Personally I've always felt exceptions were for exceptional circumstances in C++, places where you very much want the whole program to be potentially aware of a critical error and all pre-tense of encapsulation to be broken. Places where the best thing for your program is probably to just kill itself as quickly and messily as possible. So for me they've always been for if things go wrong at a fundamental level, like running out of heap memory. Otherwise, avoid.

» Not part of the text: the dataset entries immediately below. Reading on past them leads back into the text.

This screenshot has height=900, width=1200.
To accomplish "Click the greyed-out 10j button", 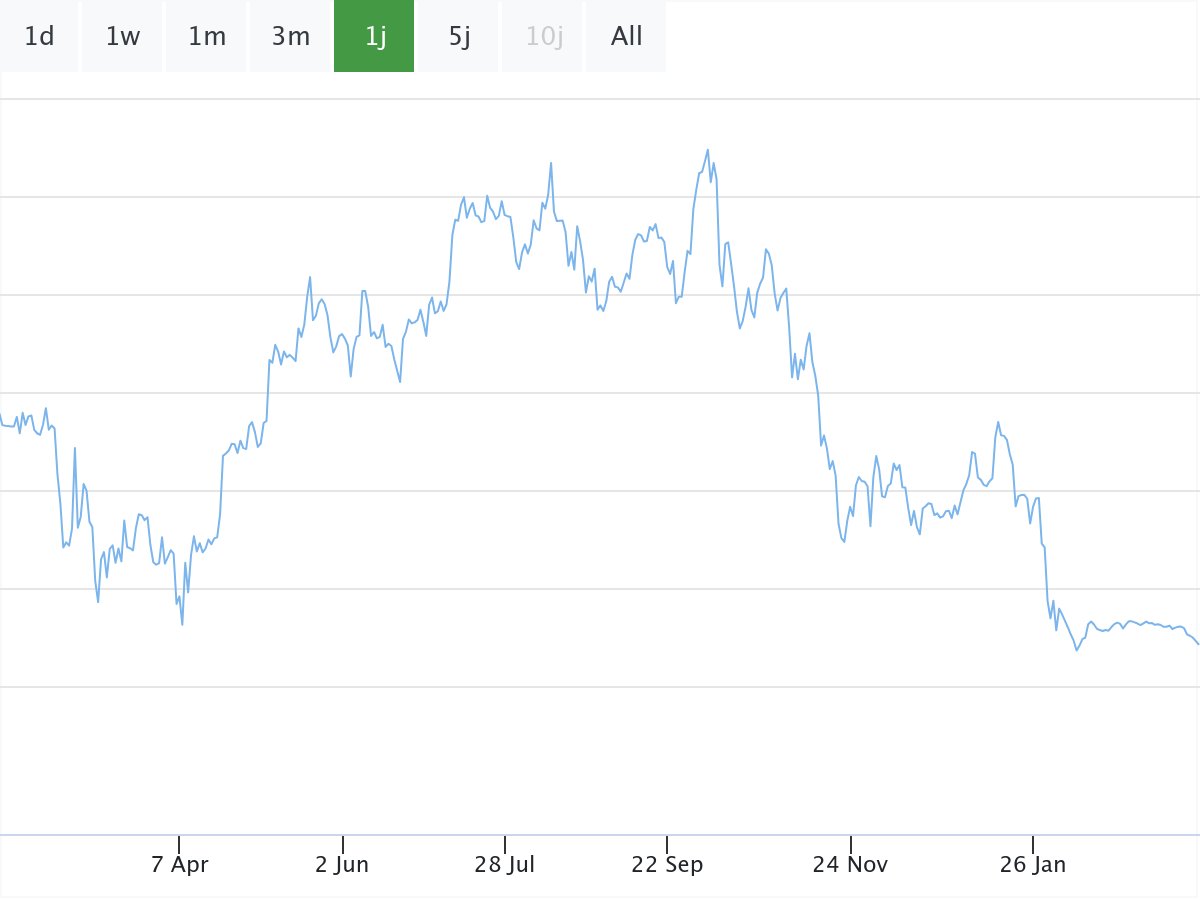I will pyautogui.click(x=544, y=37).
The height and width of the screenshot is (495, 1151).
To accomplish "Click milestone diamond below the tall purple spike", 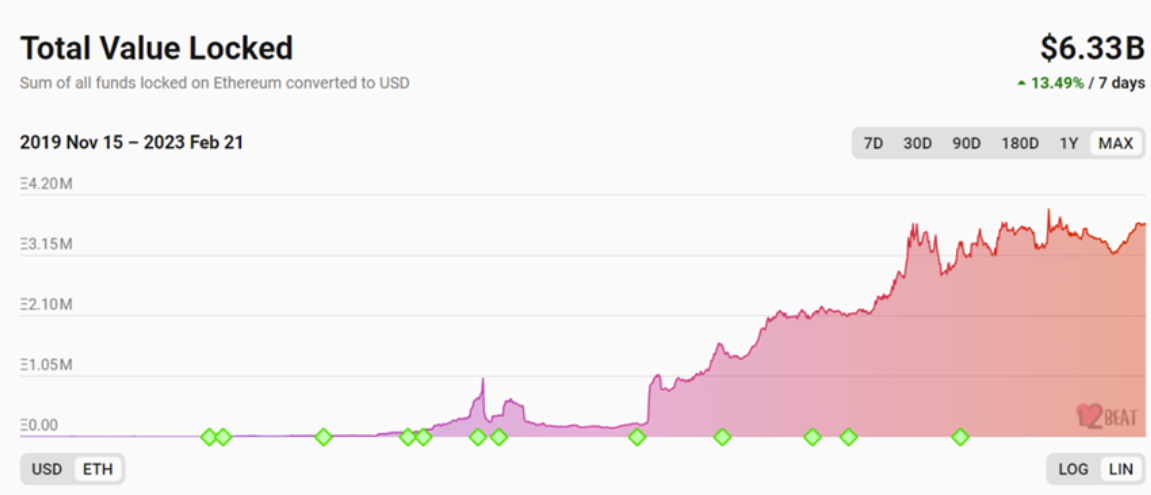I will click(478, 437).
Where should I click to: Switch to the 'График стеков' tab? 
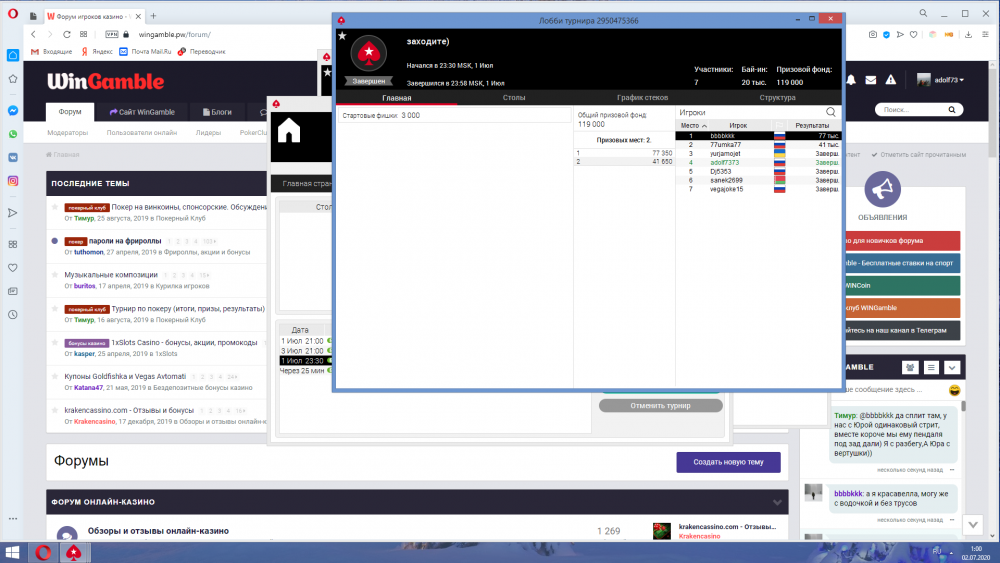pos(642,98)
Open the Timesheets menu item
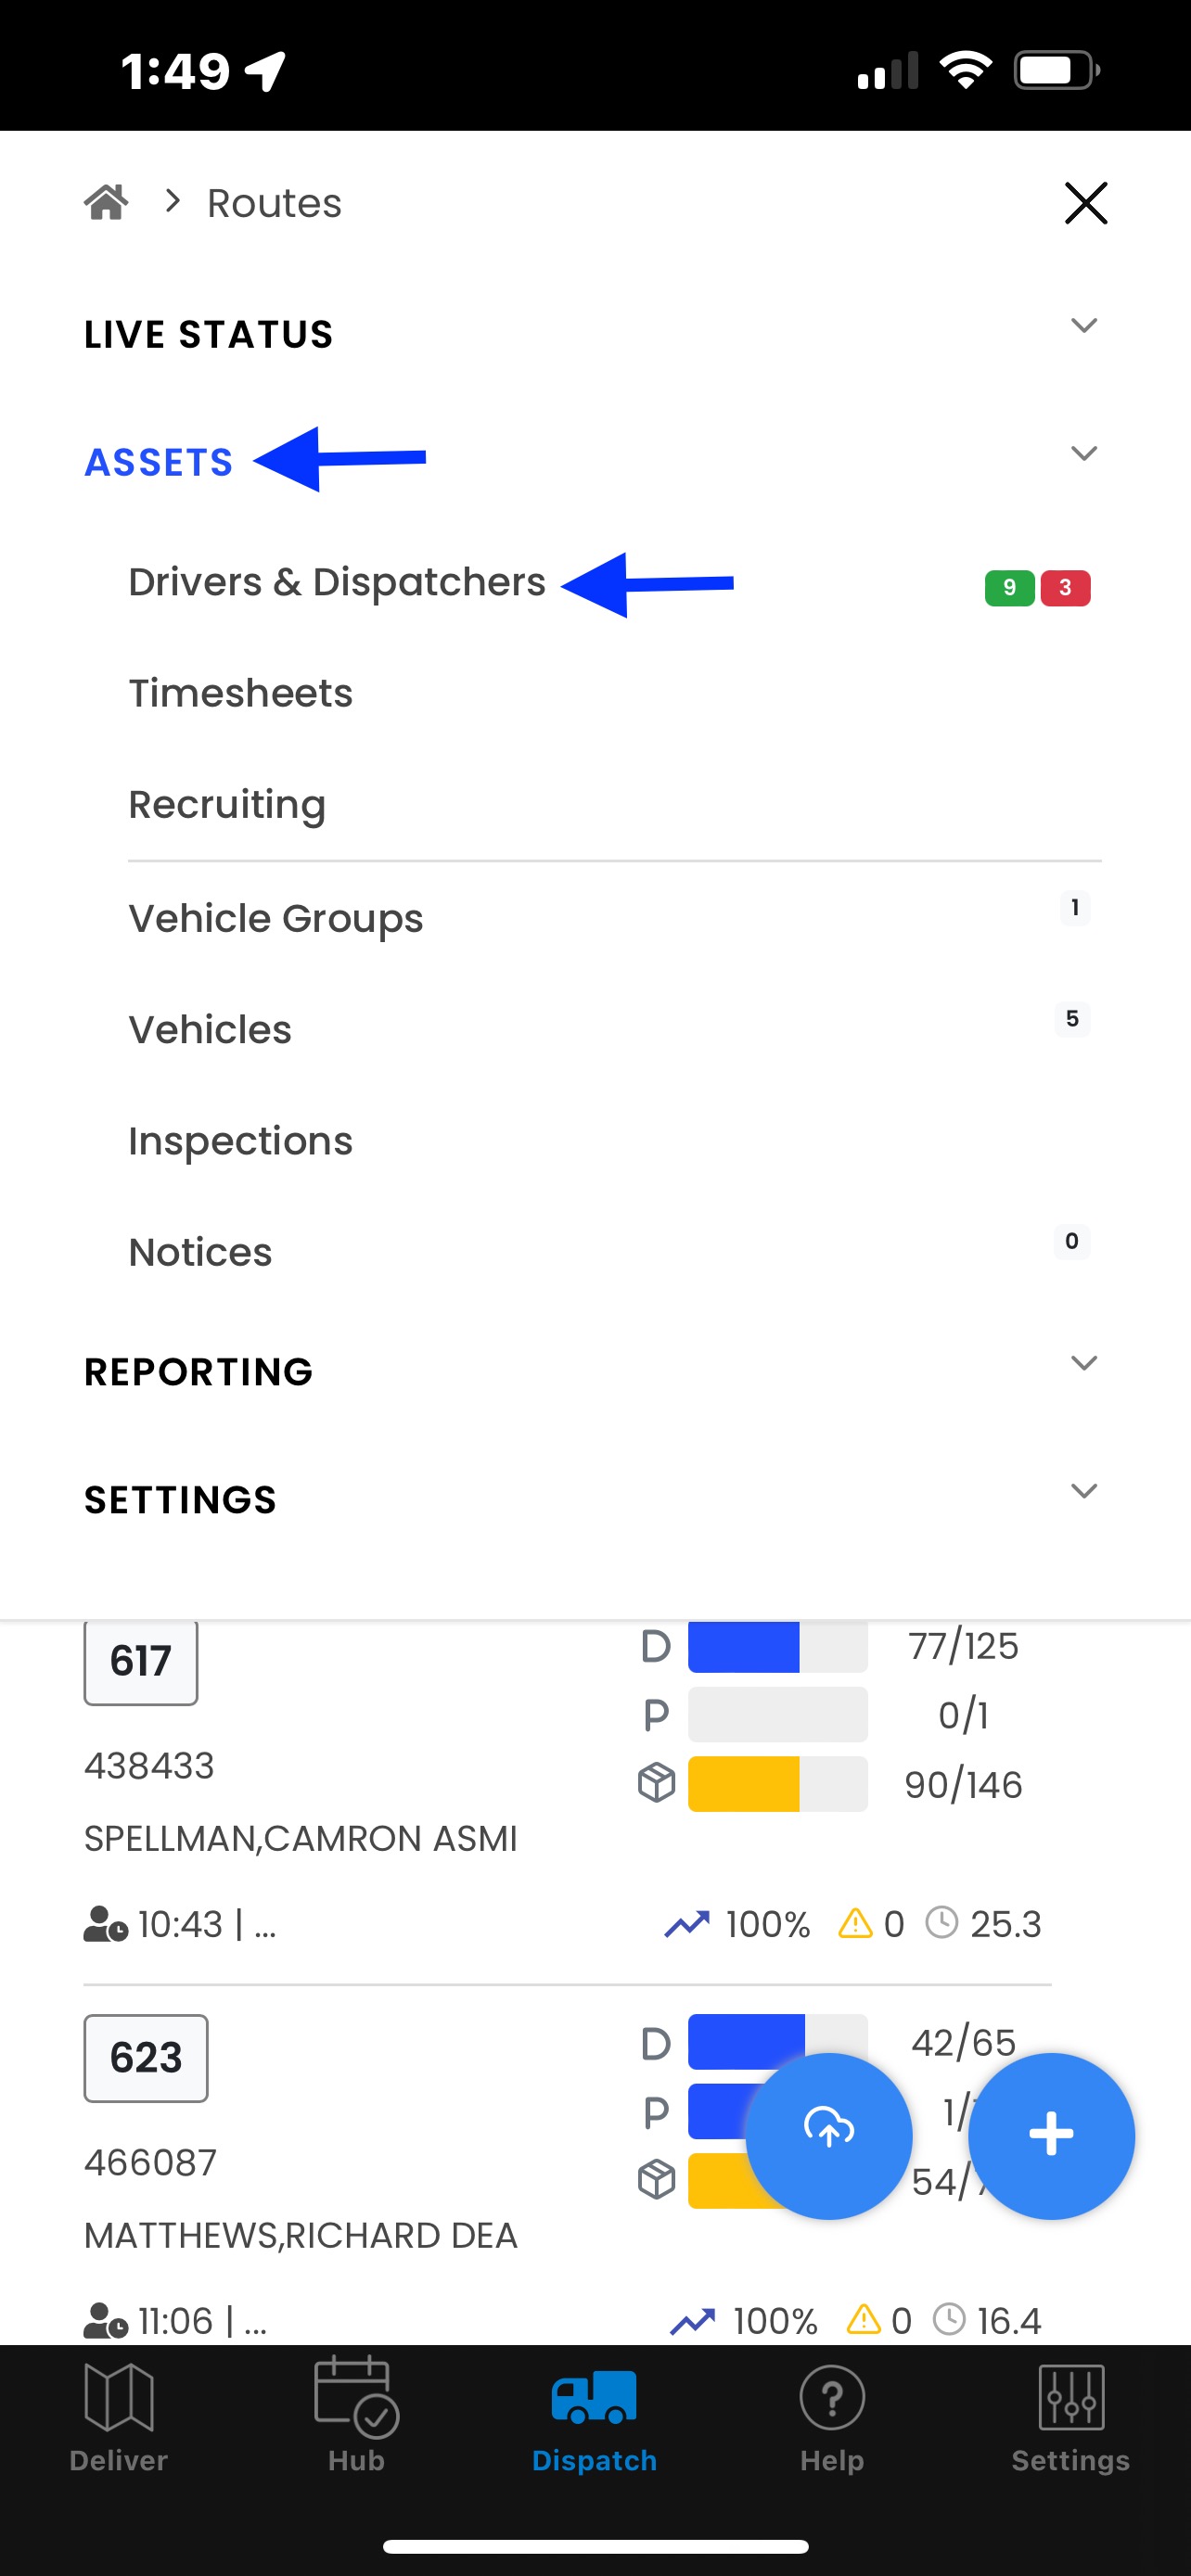Screen dimensions: 1191x2576 click(x=240, y=693)
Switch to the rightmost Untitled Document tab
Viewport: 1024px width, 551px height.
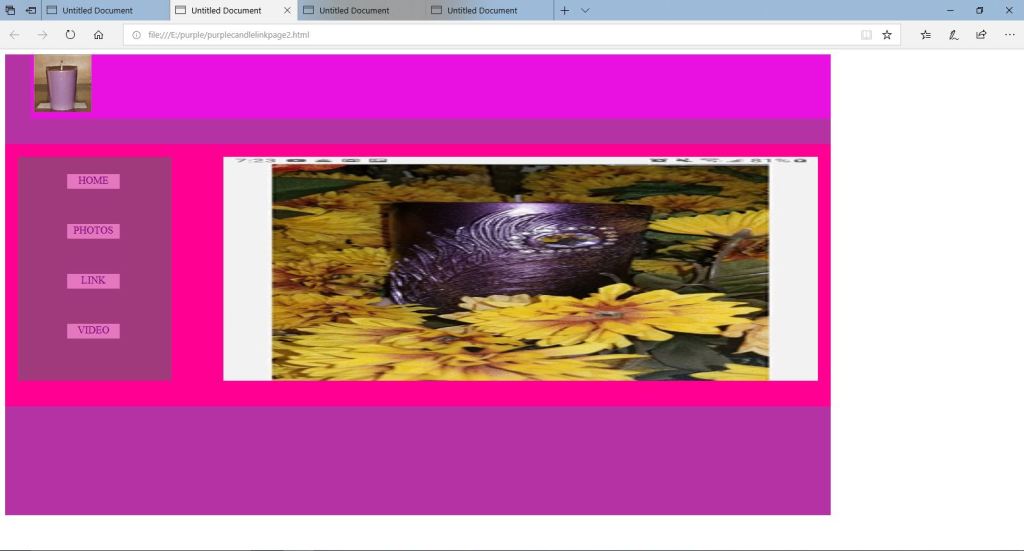point(482,10)
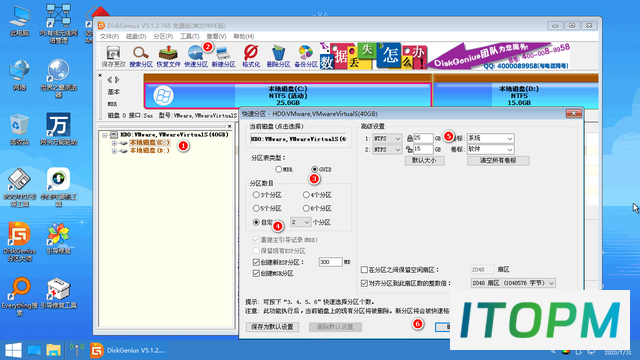Click the 保存为默认设置 button
The image size is (640, 360).
pyautogui.click(x=272, y=327)
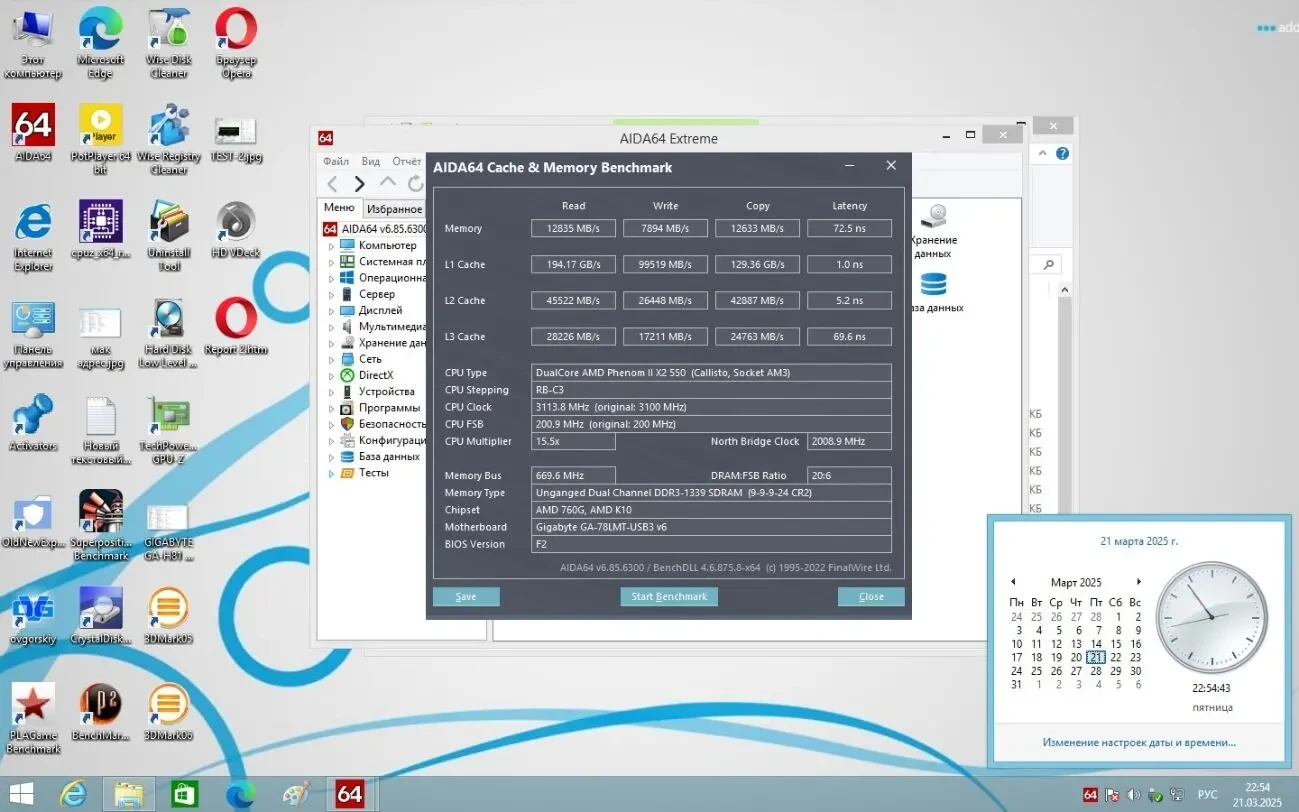Expand the Дисплей tree node
Screen dimensions: 1299x812
[x=333, y=310]
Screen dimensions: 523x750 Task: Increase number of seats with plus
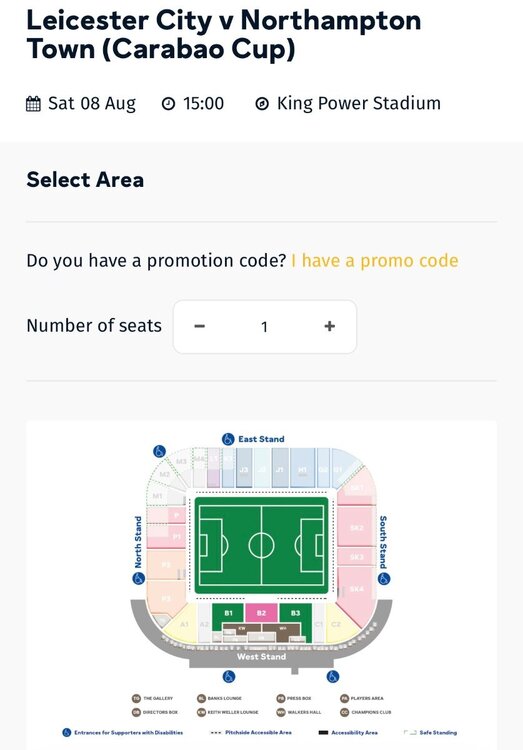329,326
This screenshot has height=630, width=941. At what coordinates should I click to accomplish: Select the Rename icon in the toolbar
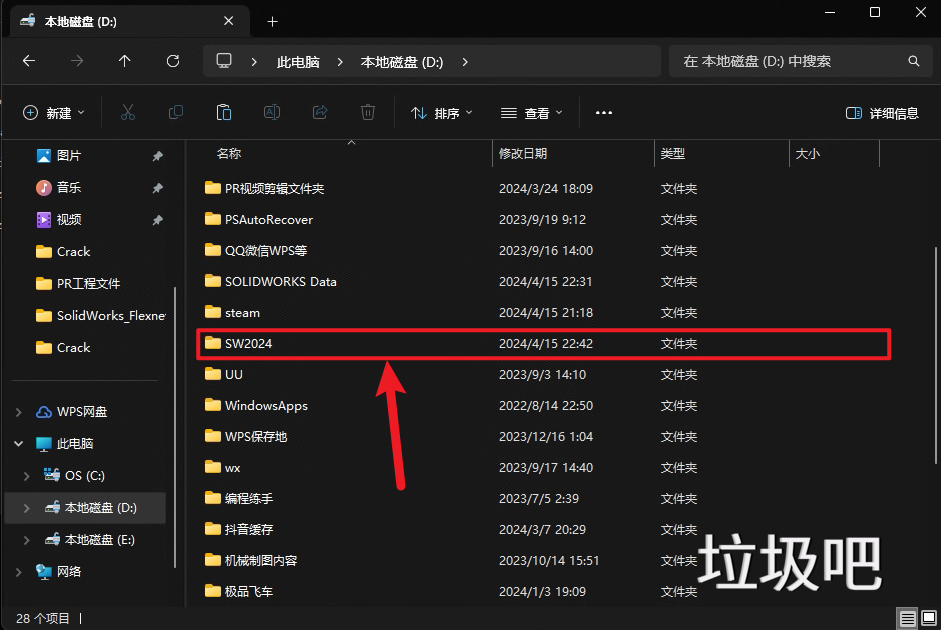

This has the downside of not being able to identify specific problems when multiple things can go wrong, but the afore-mentioned override method could work for that if you care (of course in an ideal world, each function would only have one possible error xD). Or maybe instead of a reference, take a pointer that defaults to null. If it's null, just fail. If not, store specifics in that which it points to. Perhaps uglier, but less writing at least xD
Just my 2 pence.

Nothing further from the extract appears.